(The problem)
Write the data out again, matching every line exactly.

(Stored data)
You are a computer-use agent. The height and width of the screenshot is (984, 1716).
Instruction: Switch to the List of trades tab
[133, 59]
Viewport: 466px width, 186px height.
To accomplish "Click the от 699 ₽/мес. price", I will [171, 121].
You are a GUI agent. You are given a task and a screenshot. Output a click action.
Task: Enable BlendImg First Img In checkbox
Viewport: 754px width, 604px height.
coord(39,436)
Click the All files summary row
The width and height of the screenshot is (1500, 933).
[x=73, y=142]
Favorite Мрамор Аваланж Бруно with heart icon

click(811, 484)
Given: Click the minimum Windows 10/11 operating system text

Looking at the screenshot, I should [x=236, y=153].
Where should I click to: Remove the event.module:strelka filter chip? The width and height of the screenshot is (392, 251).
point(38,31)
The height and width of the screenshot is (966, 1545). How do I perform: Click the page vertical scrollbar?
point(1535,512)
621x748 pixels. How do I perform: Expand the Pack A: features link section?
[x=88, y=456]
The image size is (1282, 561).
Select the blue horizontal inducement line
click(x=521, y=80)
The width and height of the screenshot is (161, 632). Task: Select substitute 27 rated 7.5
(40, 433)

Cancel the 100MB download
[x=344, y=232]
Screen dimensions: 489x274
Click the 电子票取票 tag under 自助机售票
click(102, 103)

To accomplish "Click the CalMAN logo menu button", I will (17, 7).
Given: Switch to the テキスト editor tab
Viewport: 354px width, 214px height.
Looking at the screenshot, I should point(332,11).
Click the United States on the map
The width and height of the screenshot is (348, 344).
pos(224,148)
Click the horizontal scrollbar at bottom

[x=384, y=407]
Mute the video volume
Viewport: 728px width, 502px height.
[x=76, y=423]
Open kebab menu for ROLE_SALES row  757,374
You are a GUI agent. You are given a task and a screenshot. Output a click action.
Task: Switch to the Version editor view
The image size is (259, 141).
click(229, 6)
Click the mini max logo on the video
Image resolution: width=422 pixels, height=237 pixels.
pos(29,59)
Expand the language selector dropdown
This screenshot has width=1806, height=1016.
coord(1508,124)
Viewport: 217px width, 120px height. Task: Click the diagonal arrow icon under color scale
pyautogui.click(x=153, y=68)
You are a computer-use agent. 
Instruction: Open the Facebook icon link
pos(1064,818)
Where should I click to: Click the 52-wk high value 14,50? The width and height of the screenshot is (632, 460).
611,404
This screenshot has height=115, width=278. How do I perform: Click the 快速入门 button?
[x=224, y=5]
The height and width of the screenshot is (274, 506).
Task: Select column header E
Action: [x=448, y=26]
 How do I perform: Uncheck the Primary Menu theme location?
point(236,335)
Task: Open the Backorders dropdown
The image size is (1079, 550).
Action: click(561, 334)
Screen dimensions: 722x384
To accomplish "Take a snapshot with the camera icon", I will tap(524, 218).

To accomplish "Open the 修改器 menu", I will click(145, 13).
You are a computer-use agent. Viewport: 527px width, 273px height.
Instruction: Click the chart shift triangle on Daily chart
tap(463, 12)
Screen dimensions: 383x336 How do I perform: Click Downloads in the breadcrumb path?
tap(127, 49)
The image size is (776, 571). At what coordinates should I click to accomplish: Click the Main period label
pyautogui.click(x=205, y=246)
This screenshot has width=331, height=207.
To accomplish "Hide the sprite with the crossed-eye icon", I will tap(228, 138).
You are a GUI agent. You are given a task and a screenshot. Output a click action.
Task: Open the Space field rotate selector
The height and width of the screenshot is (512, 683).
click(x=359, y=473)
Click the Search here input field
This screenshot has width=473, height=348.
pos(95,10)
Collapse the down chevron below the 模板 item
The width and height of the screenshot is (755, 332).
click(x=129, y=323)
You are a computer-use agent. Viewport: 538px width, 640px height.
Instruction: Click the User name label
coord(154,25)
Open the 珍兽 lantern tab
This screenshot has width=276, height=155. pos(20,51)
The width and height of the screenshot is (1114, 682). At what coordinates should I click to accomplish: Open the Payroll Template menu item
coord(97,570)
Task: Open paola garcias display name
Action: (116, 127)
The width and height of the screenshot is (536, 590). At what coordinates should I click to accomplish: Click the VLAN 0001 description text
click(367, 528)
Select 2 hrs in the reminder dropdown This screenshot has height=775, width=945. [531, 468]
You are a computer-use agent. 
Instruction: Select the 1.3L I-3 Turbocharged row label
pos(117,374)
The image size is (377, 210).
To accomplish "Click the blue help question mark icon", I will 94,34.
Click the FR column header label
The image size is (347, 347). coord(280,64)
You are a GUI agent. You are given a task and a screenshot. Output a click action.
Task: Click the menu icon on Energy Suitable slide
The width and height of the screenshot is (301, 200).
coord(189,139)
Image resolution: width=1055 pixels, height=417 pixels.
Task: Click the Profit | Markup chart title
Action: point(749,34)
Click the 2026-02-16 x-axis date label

(Your response)
You are a computer-use agent. The height and width of the screenshot is (984, 1716).
Instruction: Switch to the List of trades tab
[133, 59]
Viewport: 466px width, 186px height.
To accomplish "Click the от 699 ₽/мес. price", I will [171, 121].
You are a GUI agent. You are given a task and a screenshot. Output a click action.
Task: Enable BlendImg First Img In checkbox
Viewport: 754px width, 604px height.
coord(39,436)
Click the All files summary row
The width and height of the screenshot is (1500, 933).
[x=73, y=142]
Favorite Мрамор Аваланж Бруно with heart icon

click(811, 484)
Given: Click the minimum Windows 10/11 operating system text

Looking at the screenshot, I should [x=236, y=153].
Where should I click to: Remove the event.module:strelka filter chip? The width and height of the screenshot is (392, 251).
point(38,31)
The height and width of the screenshot is (966, 1545). How do I perform: Click the page vertical scrollbar?
point(1535,512)
621x748 pixels. How do I perform: Expand the Pack A: features link section?
[x=88, y=456]
The image size is (1282, 561).
Select the blue horizontal inducement line
click(x=521, y=80)
The width and height of the screenshot is (161, 632). Task: Select substitute 27 rated 7.5
(40, 433)

Cancel the 100MB download
[x=344, y=232]
Screen dimensions: 489x274
Click the 电子票取票 tag under 自助机售票
click(102, 103)

To accomplish "Click the CalMAN logo menu button", I will (17, 7).
Given: Switch to the テキスト editor tab
Viewport: 354px width, 214px height.
Looking at the screenshot, I should point(332,11).
Click the United States on the map
The width and height of the screenshot is (348, 344).
pos(224,148)
Click the horizontal scrollbar at bottom

[x=384, y=407]
Mute the video volume
Viewport: 728px width, 502px height.
[x=76, y=423]
Open kebab menu for ROLE_SALES row  757,374
You are a GUI agent. You are given a task and a screenshot. Output a click action.
Task: Switch to the Version editor view
The image size is (259, 141).
click(229, 6)
Click the mini max logo on the video
Image resolution: width=422 pixels, height=237 pixels.
pos(29,59)
Expand the language selector dropdown
This screenshot has width=1806, height=1016.
coord(1508,124)
Viewport: 217px width, 120px height. Task: Click the diagonal arrow icon under color scale
pyautogui.click(x=153, y=68)
You are a computer-use agent. 
Instruction: Open the Facebook icon link
pos(1064,818)
Where should I click to: Click the 52-wk high value 14,50? The width and height of the screenshot is (632, 460).
611,404
This screenshot has height=115, width=278. How do I perform: Click the 快速入门 button?
[x=224, y=5]
The height and width of the screenshot is (274, 506).
Task: Select column header E
Action: [x=448, y=26]
 How do I perform: Uncheck the Primary Menu theme location?
point(236,335)
Task: Open the Backorders dropdown
The image size is (1079, 550).
Action: click(561, 334)
Screen dimensions: 722x384
To accomplish "Take a snapshot with the camera icon", I will tap(524, 218).

To accomplish "Open the 修改器 menu", I will click(145, 13).
You are a computer-use agent. Viewport: 527px width, 273px height.
Instruction: Click the chart shift triangle on Daily chart
tap(463, 12)
Screen dimensions: 383x336 How do I perform: Click Downloads in the breadcrumb path?
tap(127, 49)
The image size is (776, 571). At what coordinates should I click to accomplish: Click the Main period label
pyautogui.click(x=205, y=246)
This screenshot has width=331, height=207.
To accomplish "Hide the sprite with the crossed-eye icon", I will tap(228, 138).
You are a GUI agent. You are given a task and a screenshot. Output a click action.
Task: Open the Space field rotate selector
The height and width of the screenshot is (512, 683).
click(x=359, y=473)
Click the Search here input field
This screenshot has width=473, height=348.
pos(95,10)
Collapse the down chevron below the 模板 item
The width and height of the screenshot is (755, 332).
click(x=129, y=323)
You are a computer-use agent. Viewport: 538px width, 640px height.
Instruction: Click the User name label
coord(154,25)
Open the 珍兽 lantern tab
This screenshot has width=276, height=155. pos(20,51)
The width and height of the screenshot is (1114, 682). At what coordinates should I click to accomplish: Open the Payroll Template menu item
coord(97,570)
Task: Open paola garcias display name
Action: (116, 127)
The width and height of the screenshot is (536, 590). At what coordinates should I click to accomplish: Click the VLAN 0001 description text
click(367, 528)
Select 2 hrs in the reminder dropdown This screenshot has height=775, width=945. [531, 468]
You are a computer-use agent. 
Instruction: Select the 1.3L I-3 Turbocharged row label
pos(117,374)
The image size is (377, 210).
To accomplish "Click the blue help question mark icon", I will 94,34.
Click the FR column header label
The image size is (347, 347). coord(280,64)
You are a GUI agent. You are given a task and a screenshot. Output a click action.
Task: Click the menu icon on Energy Suitable slide
The width and height of the screenshot is (301, 200).
coord(189,139)
Image resolution: width=1055 pixels, height=417 pixels.
Task: Click the Profit | Markup chart title
Action: point(749,34)
Click the 2026-02-16 x-axis date label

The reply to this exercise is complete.